O agravo de instrumento foi distribuído ao desembargador Cleber Ghelfenstein. Como o processo tramita sob segredo de Justiça, os argumentos apresentados pela defesa não foram divulgados.
O bloqueio foi determinado pela 4ª Vara Cível da Barra da Tijuca, no Rio de Janeiro, em uma ação que cobra de Romário uma dívida calculada em R$ 32,4 milhões.
A Justiça também ordenou que a CazéTV apresente a íntegra dos contratos firmados com o senador, além de notas fiscais, recibos e comprovantes de pagamentos já realizados.
A emissora deverá informar ainda se a contratação ou os repasses ocorreram por intermédio de agências, produtoras ou outras empresas parceiras.
Romário integrou a equipe da CazéTV na cobertura da Copa do Mundo de 2026, nos Estados Unidos. Durante o torneio, o senador anunciou que devolveria aos cofres públicos o salário recebido do Senado no período em que atuou como comentarista esportivo.
Origem da cobrança
A disputa judicial teve início em uma ação apresentada pela empresa Koncretize Projetos e Obras Ltda. O processo envolve o Café Onze Bar, antigo empreendimento do qual Romário era sócio.
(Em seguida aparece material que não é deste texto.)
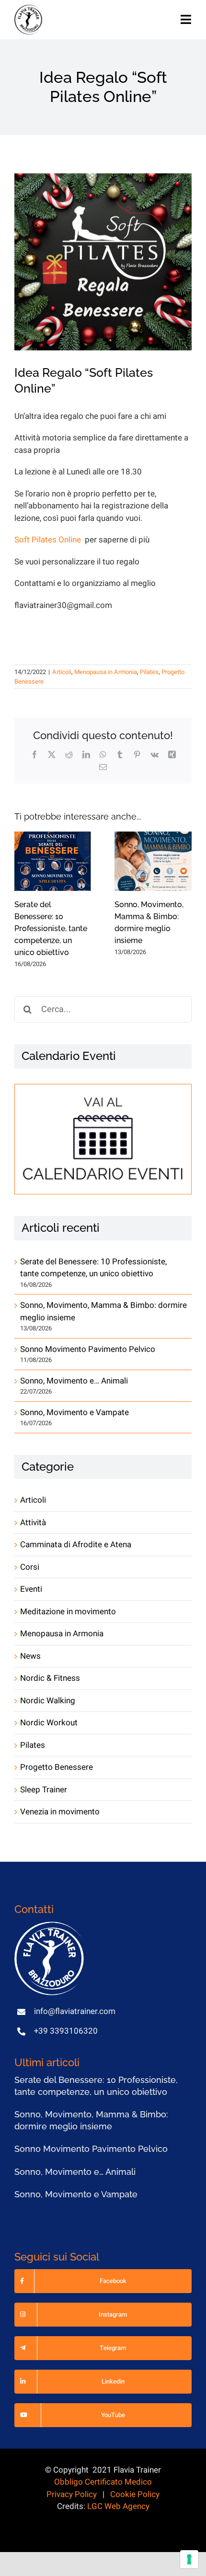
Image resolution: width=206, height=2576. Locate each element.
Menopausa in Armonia (105, 671)
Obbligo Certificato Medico (103, 2482)
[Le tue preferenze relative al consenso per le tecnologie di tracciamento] (189, 2559)
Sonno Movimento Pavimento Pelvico (87, 1349)
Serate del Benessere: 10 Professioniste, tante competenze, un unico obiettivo (50, 928)
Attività (33, 1523)
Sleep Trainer (43, 1790)
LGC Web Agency (118, 2506)
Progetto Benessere (56, 1767)
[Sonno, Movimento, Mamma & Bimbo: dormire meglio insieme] (153, 861)
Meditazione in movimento (68, 1612)
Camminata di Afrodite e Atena (75, 1545)
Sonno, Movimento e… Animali (74, 1381)
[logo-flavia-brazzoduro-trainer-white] (50, 1926)
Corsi (29, 1567)
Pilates (149, 671)
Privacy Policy (71, 2494)
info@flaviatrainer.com (74, 2011)
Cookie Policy (135, 2494)
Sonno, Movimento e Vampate (74, 1412)
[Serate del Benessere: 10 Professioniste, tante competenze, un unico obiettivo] (53, 861)
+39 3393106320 (66, 2031)
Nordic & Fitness (50, 1678)
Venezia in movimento (60, 1812)
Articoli (61, 671)
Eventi (31, 1589)
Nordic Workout (49, 1723)
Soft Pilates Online (48, 540)
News (30, 1656)
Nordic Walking (47, 1701)
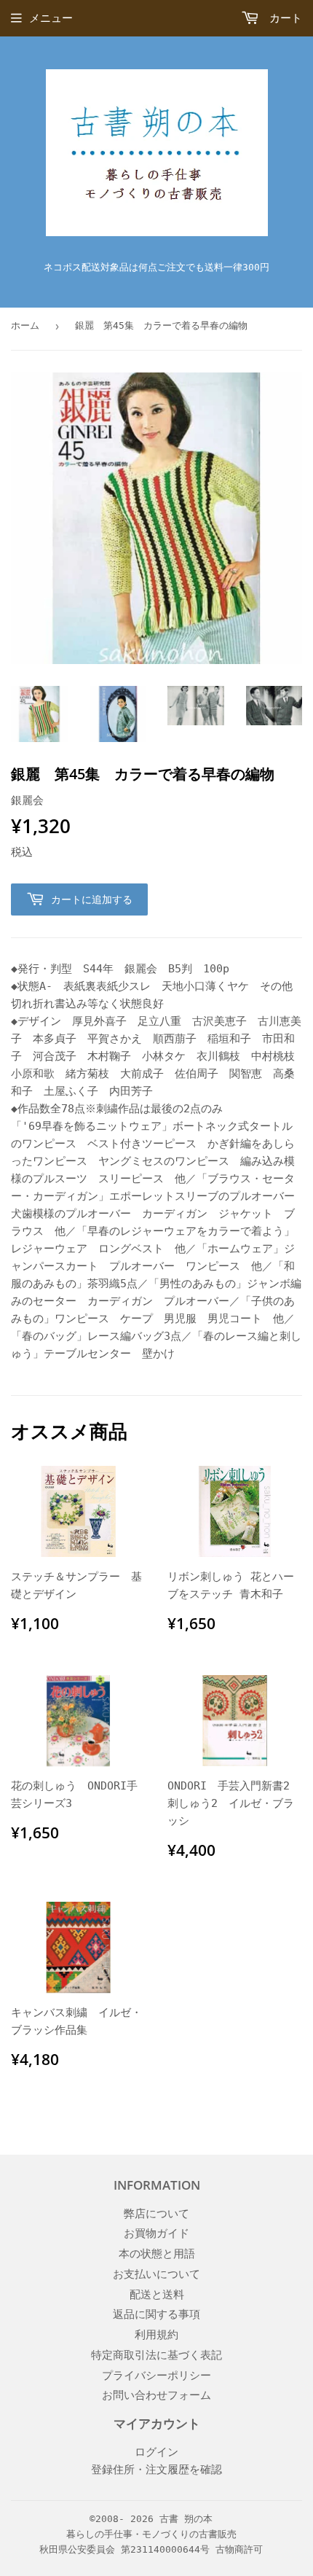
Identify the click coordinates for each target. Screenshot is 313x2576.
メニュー (51, 18)
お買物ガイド (156, 2233)
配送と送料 (157, 2294)
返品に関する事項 (156, 2314)
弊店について (156, 2213)
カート (282, 18)
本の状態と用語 (157, 2253)
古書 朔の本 (186, 2518)
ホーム (25, 325)
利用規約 (156, 2334)
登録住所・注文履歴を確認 (156, 2469)
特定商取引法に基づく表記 (156, 2355)
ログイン (156, 2452)
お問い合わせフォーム (156, 2395)
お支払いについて (156, 2274)
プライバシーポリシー (156, 2375)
Em 2011, a Koncretize encerrou o contrato de administração do estacionamento da casa noturna. A rescisão provocou uma disputa sobre a retirada dos equipamentos instalados no local.
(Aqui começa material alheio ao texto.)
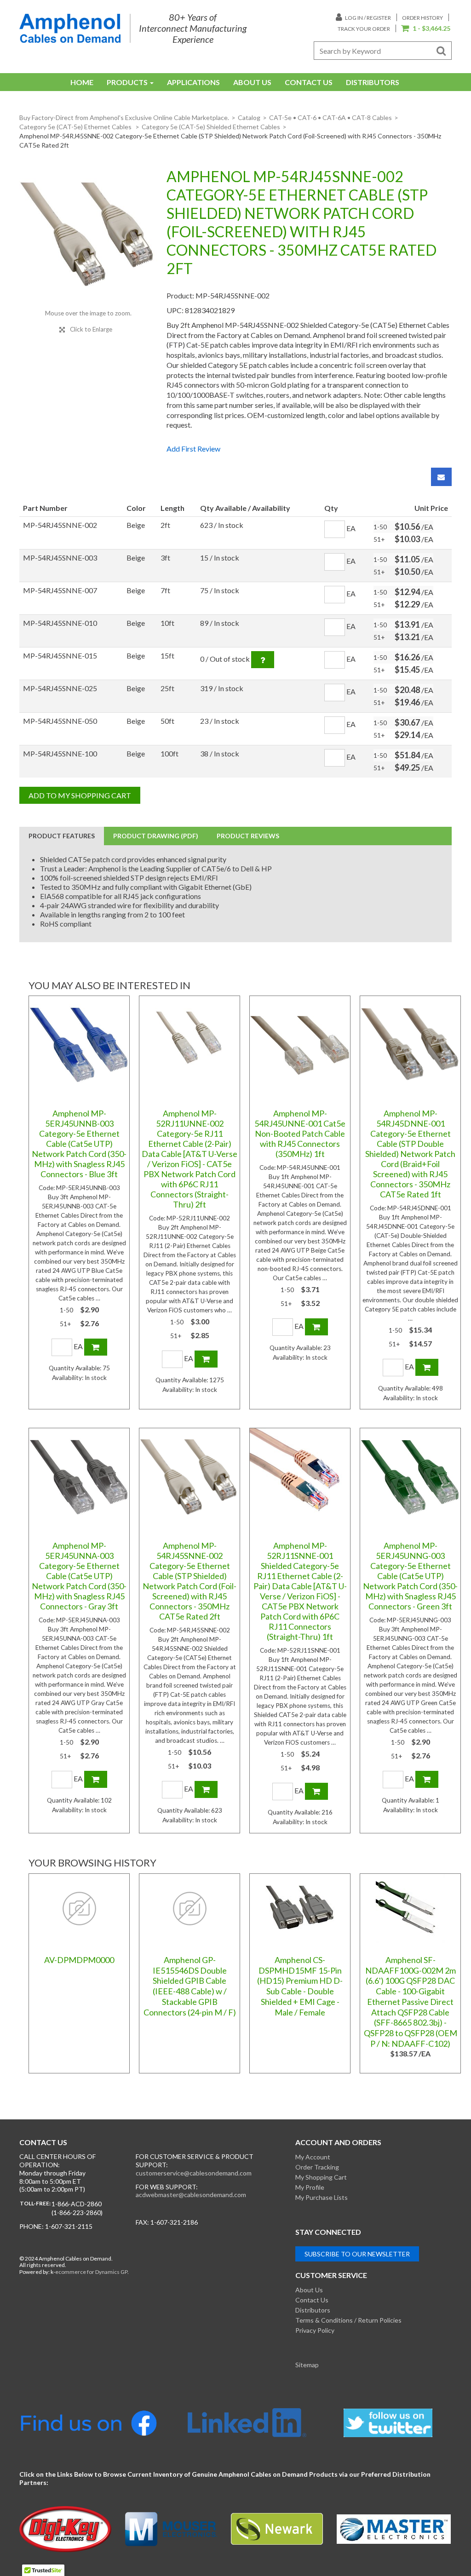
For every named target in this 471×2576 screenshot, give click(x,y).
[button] (426, 29)
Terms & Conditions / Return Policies (348, 2320)
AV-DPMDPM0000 (79, 1960)
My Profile (309, 2187)
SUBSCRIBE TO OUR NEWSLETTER (357, 2254)
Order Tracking (317, 2167)
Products (127, 82)
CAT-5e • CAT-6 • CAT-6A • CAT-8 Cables (330, 117)
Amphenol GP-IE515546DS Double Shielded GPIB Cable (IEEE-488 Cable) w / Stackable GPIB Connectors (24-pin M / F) (190, 1986)
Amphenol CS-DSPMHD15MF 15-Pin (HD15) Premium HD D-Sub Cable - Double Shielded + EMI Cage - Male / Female (300, 1986)
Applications (193, 82)
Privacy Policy (314, 2330)
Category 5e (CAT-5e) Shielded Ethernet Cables (211, 127)
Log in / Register (367, 17)
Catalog (249, 117)
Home (81, 82)
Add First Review (193, 448)
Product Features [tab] (62, 836)
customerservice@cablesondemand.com (194, 2173)
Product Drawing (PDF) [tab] (155, 836)
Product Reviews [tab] (248, 836)
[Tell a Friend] (441, 477)
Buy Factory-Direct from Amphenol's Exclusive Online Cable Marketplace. (124, 117)
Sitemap (307, 2365)
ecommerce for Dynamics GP (91, 2271)
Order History (422, 17)
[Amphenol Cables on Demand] (70, 28)
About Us (252, 82)
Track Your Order (364, 28)
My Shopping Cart (321, 2177)
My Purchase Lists (321, 2197)
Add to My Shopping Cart (80, 795)
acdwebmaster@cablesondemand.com (191, 2194)
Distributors (372, 82)
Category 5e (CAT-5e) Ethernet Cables (76, 127)
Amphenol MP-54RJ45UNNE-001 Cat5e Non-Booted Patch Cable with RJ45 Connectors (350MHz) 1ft (299, 1133)
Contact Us (309, 82)
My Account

Posteriormente, Romário assinou um termo de confissão de dívida no valor de R$ 1,5 milhão para encerrar o impasse. A empresa, no entanto, afirma que o acordo não foi cumprido. Com juros e correção monetária, a cobrança chegou aos atuais R$ 32,4 milhões.
No decorrer da ação, a Justiça já determinou a penhora de bens vinculados ao parlamentar, entre eles imóveis, veículos e uma lancha. O novo recurso busca impedir que os pagamentos relacionados ao trabalho na CazéTV também sejam destinados à quitação da dívida.